2025年度 知能情報学コースコロキウム (IST COLLOQUIUM 2025) 第二回のお知らせ
京都大学大学院情報学研究科知能情報学コースでは、2025年度知能情報学コースコロキウム(IST COLLOQUIUM 2025)を開催しております。
第2回目はNational Tsing Hua University(NTHU、国立清華大学)のShang-Hong Lai教授から、"Advancing Visual Understanding and Generation: Recent Research from NTHU Computer Vision Lab" というタイトルでご講演いただきます。

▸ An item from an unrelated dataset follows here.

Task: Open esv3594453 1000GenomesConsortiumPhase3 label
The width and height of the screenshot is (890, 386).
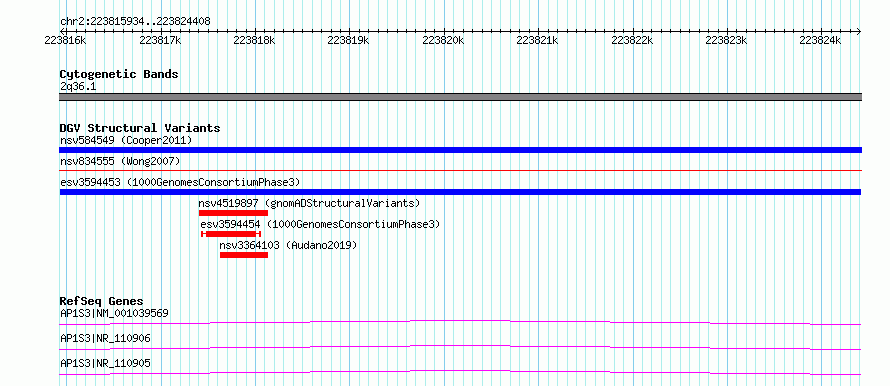Action: coord(180,182)
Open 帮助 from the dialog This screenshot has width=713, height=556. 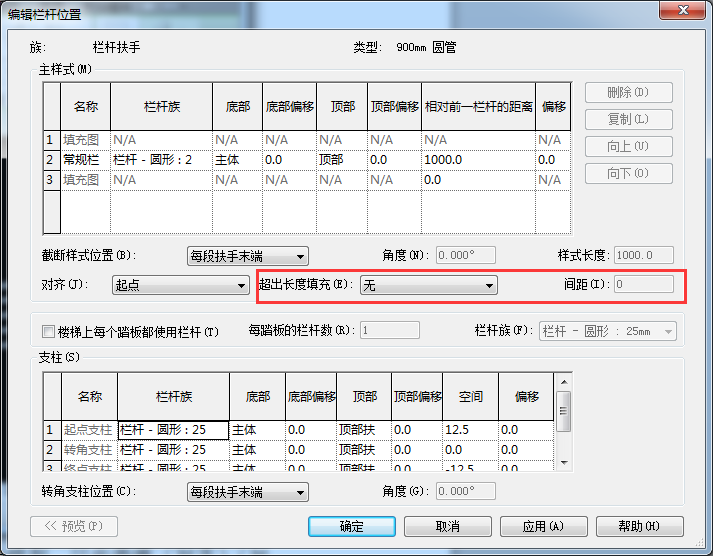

タイトル:Advancing Visual Understanding and Generation: Recent Research from NTHU Computer Vision Lab
講演者:Prof. Shang-Hong Lai(Dept. of Computer Science, National Tsing Hua University, Taiwan)
日時:11月18日(火) 10:30〜12:00
場所:総合研究7号館セミナー室1(1階 127)
概要:In this talk, I will present some recent research works from the Computer Vision Laboratory at National Tsing Hua University (NTHU). The NTHU CV Lab focuses on several key areas, including video understanding, face-related analysis, anomaly detection, and medical imaging. I will begin with two of our latest advances in video understanding, HERMES and VADER. HERMES introduces two versatile modules that can be seamlessly integrated into existing video–language models or deployed as a standalone framework for long-form video comprehension, achieving state-of-the-art performance across multiple benchmarks. VADER, on the other hand, is an LLM-driven framework for video anomaly reasoning, which combines keyframe-level object-relation modeling with visual contextual cues to enhance anomaly interpretation. Next, I will discuss one of our recent works in anomaly detection, LFQUIAD. LFQUIAD integrates a quantization-driven autoencoder with a modular Anomaly Generation Module to improve representation learning. Finally, I will briefly present two medical imaging projects leveraging diffusion models—one for generating paired 3D CT image–mask datasets, and the other for synthesizing contrast-enhanced 3D CT volumes from non-contrast scans. Through these examples, I will highlight our lab’s ongoing efforts toward building generalizable, interpretable, and efficient computer vision systems bridging visual understanding and generative modeling.